[Pixel coordinate grounding data]
- Opening Delimiter -
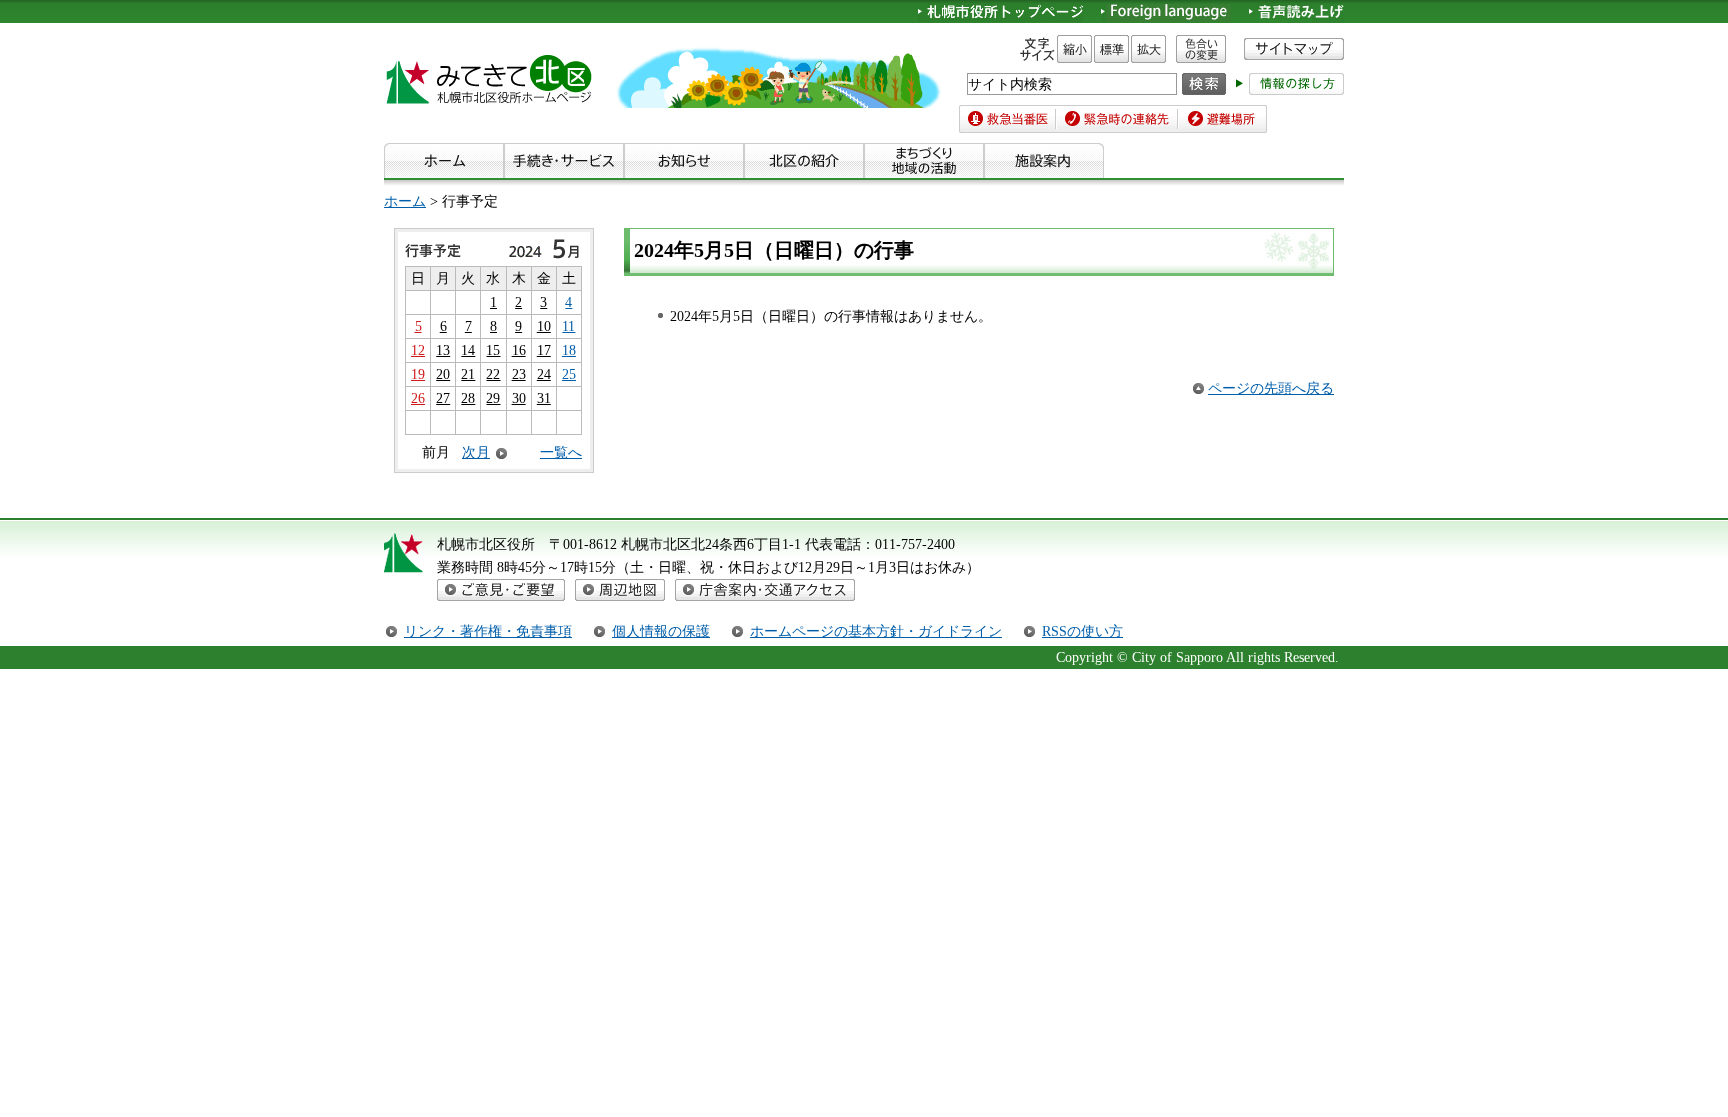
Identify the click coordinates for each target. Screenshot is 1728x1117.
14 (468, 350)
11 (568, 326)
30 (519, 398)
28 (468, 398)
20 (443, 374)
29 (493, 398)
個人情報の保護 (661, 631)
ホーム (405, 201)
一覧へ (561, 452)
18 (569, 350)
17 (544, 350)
- Closing Delimiter -
__Task requirements__. The entries are to be written out again exactly, without their pictures.

__Written solution__.
Identify the click coordinates for each target. Screenshot is 1728x1117.
14 (468, 350)
11 (568, 326)
30 (519, 398)
28 (468, 398)
20 (443, 374)
29 (493, 398)
個人情報の保護 (661, 631)
ホーム (405, 201)
一覧へ (561, 452)
18 (569, 350)
17 (544, 350)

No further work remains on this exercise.